Aussi réserve-t-il ses légions pour assiéger les couvents où la résistance est acharnée. Au reste, vous venez de voir la façon dont il conduit l’attaque !

— Ah ! s’exclama Durtal, ce n’est pas lui qui vous fait le plus souffrir ! car ce qui est pis que le scrupule, pis que les tentations contre la pureté ou contre la Foi, c’est l’abandon supposé du ciel ; non, rien ne peut rendre cela !

— C’est ce que la théologie mystique nomme « la Nuit obscure », répondit M. Bruno.

Et Durtal s’écria :

— Ah ! j’y suis maintenant ; je me souviens… voilà donc pourquoi saint Jean de la Croix atteste qu’on ne peut dépeindre les douleurs de cette Nuit et pourquoi il n’exagère rien lorsqu’il affirme qu’on est alors plongé, tout vivant, dans les enfers.

Et moi qui doutais de la véracité de ses livres ; moi qui l’accusais d’outrance ! il atténuait plutôt. Seulement, il faut avoir ressenti cela, par soi-même, pour y croire !

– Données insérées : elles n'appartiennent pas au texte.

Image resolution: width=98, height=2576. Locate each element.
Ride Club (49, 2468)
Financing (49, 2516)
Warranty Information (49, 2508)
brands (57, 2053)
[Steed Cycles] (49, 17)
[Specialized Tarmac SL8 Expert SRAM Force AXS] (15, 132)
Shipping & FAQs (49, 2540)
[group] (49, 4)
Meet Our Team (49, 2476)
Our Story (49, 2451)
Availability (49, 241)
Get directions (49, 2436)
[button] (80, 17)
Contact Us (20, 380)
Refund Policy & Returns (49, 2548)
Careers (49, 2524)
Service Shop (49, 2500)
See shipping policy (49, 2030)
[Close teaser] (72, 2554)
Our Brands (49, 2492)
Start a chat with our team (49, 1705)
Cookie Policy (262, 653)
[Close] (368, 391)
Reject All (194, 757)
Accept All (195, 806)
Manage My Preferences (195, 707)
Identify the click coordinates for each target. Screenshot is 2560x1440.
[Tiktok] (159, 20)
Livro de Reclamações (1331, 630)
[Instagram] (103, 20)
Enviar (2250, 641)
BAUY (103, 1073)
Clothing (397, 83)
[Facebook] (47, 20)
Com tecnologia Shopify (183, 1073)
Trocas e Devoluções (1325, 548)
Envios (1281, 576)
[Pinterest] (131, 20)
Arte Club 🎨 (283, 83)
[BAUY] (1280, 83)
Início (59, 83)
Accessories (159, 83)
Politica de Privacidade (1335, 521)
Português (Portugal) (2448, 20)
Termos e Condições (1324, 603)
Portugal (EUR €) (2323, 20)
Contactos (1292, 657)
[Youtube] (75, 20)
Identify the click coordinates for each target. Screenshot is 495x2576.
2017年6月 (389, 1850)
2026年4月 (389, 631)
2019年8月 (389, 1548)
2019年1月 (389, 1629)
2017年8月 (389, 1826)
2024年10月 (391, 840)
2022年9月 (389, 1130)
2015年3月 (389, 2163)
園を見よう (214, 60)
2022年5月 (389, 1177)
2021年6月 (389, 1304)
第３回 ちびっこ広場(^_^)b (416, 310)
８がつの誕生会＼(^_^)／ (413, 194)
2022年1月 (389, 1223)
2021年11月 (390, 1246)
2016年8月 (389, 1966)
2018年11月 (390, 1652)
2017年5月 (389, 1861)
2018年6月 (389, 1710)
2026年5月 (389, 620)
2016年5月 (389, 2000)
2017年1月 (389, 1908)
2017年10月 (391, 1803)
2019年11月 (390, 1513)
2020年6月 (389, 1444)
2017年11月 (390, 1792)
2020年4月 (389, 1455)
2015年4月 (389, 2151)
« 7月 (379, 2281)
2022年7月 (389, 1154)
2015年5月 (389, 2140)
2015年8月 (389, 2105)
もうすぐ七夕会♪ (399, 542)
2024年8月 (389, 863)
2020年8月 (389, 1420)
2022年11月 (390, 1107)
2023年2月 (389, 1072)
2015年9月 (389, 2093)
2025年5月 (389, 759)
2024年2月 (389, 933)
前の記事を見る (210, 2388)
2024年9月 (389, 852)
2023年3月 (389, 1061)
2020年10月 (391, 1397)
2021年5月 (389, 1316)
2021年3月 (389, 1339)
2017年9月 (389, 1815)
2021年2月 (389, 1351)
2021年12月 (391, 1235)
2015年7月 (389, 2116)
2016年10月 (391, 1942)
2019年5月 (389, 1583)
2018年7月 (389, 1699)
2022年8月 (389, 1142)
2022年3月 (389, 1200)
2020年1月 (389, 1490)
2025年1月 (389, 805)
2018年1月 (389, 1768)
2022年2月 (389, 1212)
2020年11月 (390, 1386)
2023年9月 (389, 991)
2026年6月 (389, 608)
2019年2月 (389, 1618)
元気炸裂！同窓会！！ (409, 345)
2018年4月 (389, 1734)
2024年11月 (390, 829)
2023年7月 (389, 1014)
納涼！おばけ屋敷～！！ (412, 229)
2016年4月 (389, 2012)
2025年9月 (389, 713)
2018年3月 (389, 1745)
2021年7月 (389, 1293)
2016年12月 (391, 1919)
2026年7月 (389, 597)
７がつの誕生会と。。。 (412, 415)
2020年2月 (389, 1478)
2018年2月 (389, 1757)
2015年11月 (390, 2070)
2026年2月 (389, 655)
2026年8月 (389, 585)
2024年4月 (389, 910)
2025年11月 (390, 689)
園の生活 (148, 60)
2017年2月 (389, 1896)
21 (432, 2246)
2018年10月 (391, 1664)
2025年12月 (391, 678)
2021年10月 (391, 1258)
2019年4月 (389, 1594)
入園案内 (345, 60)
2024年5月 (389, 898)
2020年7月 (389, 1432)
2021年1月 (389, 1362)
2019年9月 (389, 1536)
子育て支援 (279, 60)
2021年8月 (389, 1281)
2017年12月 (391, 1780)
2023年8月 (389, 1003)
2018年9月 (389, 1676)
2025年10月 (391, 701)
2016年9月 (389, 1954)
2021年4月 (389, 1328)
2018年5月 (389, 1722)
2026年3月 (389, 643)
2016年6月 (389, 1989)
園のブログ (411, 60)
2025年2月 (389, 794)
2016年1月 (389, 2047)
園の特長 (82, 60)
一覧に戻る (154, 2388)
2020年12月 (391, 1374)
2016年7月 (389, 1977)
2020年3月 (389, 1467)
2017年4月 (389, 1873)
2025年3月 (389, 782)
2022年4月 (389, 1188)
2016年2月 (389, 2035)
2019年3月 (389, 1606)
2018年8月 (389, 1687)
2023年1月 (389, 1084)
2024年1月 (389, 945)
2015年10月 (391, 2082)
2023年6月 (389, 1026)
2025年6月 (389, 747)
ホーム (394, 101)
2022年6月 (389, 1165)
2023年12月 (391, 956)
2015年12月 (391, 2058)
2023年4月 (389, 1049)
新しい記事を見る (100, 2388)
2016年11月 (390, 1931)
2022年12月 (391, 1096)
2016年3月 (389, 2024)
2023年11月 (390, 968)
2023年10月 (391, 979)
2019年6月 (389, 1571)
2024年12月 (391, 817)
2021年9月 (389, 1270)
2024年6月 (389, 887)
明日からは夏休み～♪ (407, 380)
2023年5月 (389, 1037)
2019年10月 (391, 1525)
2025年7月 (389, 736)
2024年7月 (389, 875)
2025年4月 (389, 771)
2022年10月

— Et vous n’avez rien vu, repartit tranquillement l’oblat ; vous avez passé par la première partie de cette Nuit, par la Nuit des sens ; elle est terrible déjà, je le sais par expérience, mais elle n’est rien en comparaison de la Nuit de l’esprit qui parfois lui succède. Celle-là est l’exacte image des souffrances que Notre-Seigneur endura au jardin des Olives, alors que, suant le sang il cria, à bout de forces : Seigneur, détournez de moi ce calice !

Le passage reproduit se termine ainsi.